Bruce and Huston's performances here are beyond "riveting"-- each feels very "lived in" (thanks probably to their time spent together in the 1926 play version); like they've been dragged through the ringer, hating at each other like tomcats tied together by the tails. If you've had a chance to catch Huston's wild-eyed cattle patriarch perfection in Criterion's The Furies, you know how ably this man can embody a super-manipulative, authoritative nut job, roaring in laughter when a man tries to shoot him, weilding his whip like a cross between Indiana Jones and Ilsa, She Wolf of the SS, and playing with his weird chimp companion or awarding bottles of brandy as rewards for debased behaviors. Like Brando in Streetcar, you hate him for crushing the spirits of the weak, but love him for his canny bravery and raw animal humor. (as opposed to, say the just plain shitty Rocco in Key Largo, who wont give his poor alcoholic mistress a drink even after she debases herself by singing - that I will never forgive). For her part, Bruce is a powerhouse who matches Huston in sheer seething rage, and despite all her torments, she still possesses a sense of humor and a grip on sanity and dignity that can't be destroyed; for all her ranting she's much more an Anna Christie than a Broken Blossom.

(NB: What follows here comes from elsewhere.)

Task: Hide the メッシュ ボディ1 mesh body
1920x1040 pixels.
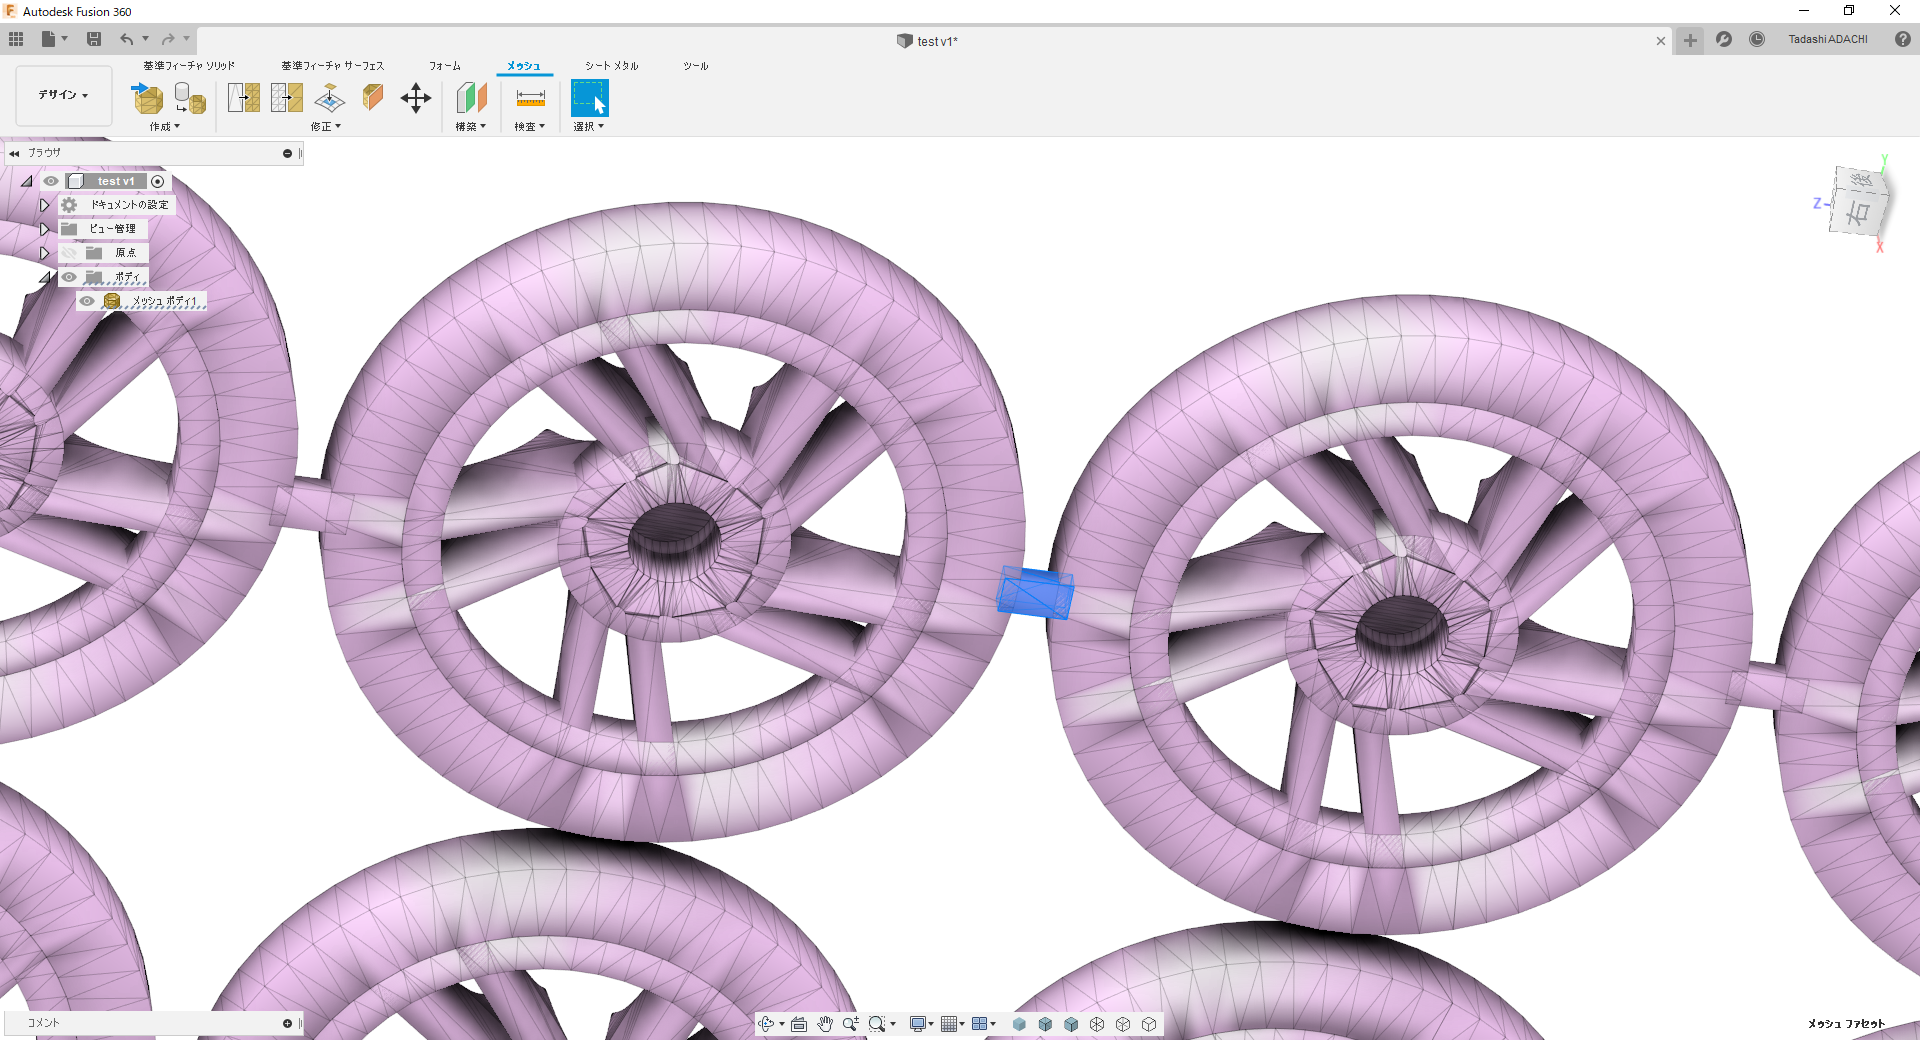Action: pos(87,301)
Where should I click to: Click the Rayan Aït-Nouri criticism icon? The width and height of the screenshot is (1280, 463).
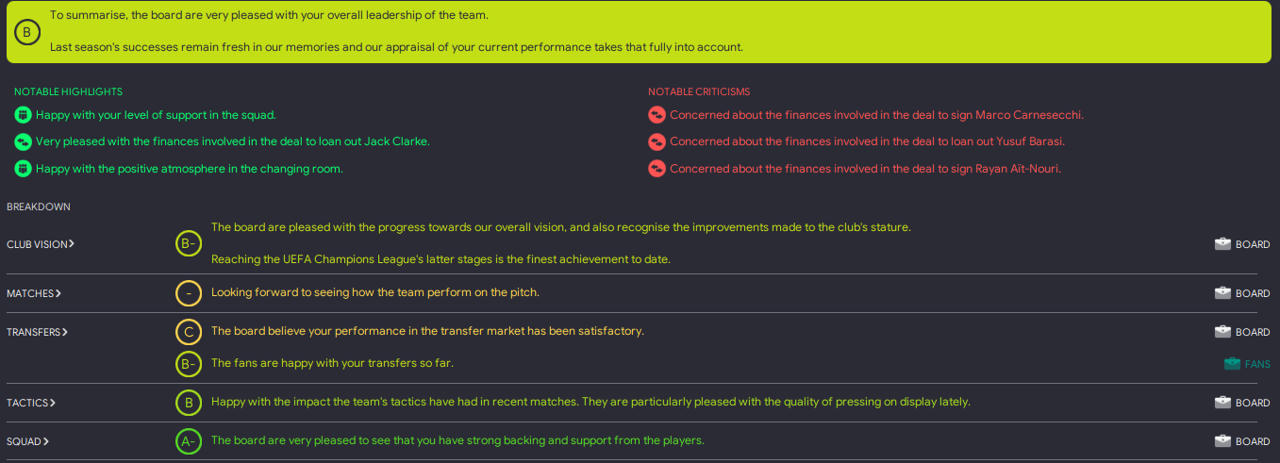[657, 169]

With typically detailed MGM production design, Kongo's action doesn't play out in the jungles so much as the bar and bedrooms of Huston's compound - and holds just enough stock footage (probably taken from West of Zanzibar)to make it interesting: The only animals you see are crocodiles, snakes and spiders! No boring zebras or antelope herds. More than anything, Kongo is a valuable window into a time when "going native" in the mind of Hollywood and post-Victorian morality meant being a law unto yourself and indulging in whatever capricious and kinky cruelty suited your mood. The implied notion of Africans as inferior savages to be manipulated and abused runs strong and deep, and once the flames of sadism get going, the white woman is next! We see in pre-code jungle horrors like Kongo that the tortures and degradations of SAW, HOSTEL and their ilk are nothing new. Though this kind of kinkiness was abolished during the bloodless reign of "the code", before 1934 there was still a place for drugs, sex, slavery and sadism... it was called the jungle.